Song by Bobby Blue Bland Bill Harvey Orhestra
- A-side: "I Smell Trouble"
- B-side: "Don't Want No Woman"
- Released: 1957
- Length: 2:33
- Label: Duke 167
- Songwriter: Robey

= I Smell Trouble =

"I Smell Trouble" was a 1957 single for Bobby Blue Bland which was a hit for him. It was also a 1964 single for Little Johnny Taylor which became a hit.

==Overview==
"I Smell Trouble" was a 1957 song written by Don Robey. It was registered in January 1957.

==Bobby Bland version==

===Background===
It was reported in the 23 March 1957 issue of The Cash Box that Bobby Bland's "I Smell Trouble" was "Zooming like a comet". According to composer Robey, the B side, "Don’t Want No Woman" was just as good and the DJs had a two-sider to work on. According to the 13 April issue of The Cash Box, Robey was pleased with the money that "I Smell Trouble" was making.

===Reception===
The record was reviewed in the 16 March 1967 issue of The Billboard. The reviewer noted the style of Bobby Bland coming across, saying that his "clear-toned, florid wailing style rarely has come across with more poignant effect". The well recorded backing which the reviewer called "down home" was also noted.

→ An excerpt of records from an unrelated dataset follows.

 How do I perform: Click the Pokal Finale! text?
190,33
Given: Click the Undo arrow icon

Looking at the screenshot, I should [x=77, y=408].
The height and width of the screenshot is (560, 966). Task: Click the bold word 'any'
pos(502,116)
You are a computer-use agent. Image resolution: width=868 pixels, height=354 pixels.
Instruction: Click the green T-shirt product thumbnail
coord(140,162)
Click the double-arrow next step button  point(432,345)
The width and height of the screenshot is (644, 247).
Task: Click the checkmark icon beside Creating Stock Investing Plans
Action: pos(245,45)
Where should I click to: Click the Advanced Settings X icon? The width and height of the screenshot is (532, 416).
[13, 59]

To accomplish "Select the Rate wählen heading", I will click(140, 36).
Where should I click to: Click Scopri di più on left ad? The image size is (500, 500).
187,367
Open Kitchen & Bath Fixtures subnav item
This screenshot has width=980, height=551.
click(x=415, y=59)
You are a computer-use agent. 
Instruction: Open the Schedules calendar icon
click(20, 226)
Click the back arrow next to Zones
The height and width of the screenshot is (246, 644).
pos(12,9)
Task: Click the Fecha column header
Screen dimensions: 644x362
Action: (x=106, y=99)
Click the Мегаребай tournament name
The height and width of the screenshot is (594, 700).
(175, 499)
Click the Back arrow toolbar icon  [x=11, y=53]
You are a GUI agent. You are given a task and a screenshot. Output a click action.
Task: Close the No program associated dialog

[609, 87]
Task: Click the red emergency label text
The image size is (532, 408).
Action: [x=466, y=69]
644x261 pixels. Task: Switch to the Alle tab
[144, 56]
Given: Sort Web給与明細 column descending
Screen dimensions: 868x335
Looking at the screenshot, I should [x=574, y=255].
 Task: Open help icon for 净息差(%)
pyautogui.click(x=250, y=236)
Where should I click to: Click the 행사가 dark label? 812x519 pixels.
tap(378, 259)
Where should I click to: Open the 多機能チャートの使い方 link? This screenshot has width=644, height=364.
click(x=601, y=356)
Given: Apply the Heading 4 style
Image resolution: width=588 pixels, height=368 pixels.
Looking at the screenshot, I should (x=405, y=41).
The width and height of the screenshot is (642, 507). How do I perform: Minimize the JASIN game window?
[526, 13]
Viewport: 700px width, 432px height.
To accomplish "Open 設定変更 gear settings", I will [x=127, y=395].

When the record was released, it had an immediate sales reaction.
===Charts===
For the week of 20 April 1957, "I Smell Trouble was at no. 10 on the Cash Box Hot, Chicago chart, and no. 1 in Memphis chart. It had also debuted at no. 20 in The Nation's R&B Top 20 chart.
Also that week, "Don't Want No Woman" was a "Territorial Tip", one of the chart highlights Rhythm and Blues records that showed regional action but hadn't yet reached the Top 20. It was also at no. 9 on the Cash Box Hot, Dallas chart. "I Smell Trouble" peaked at no. 14 on The Cash Box The Nation's Top 20 for the week of 27 April.

==Little Johhny Taylor version==

===Charts===
For the week of 17 October 1964, Little Johnny Taylor's version of "I Smell Trouble" debuted at no. 40 in the Record World Top 40 R&B chart. The record was at no. 37 for the week of 7 November.

The record also got to no. 41 on the Billboard R&B chart.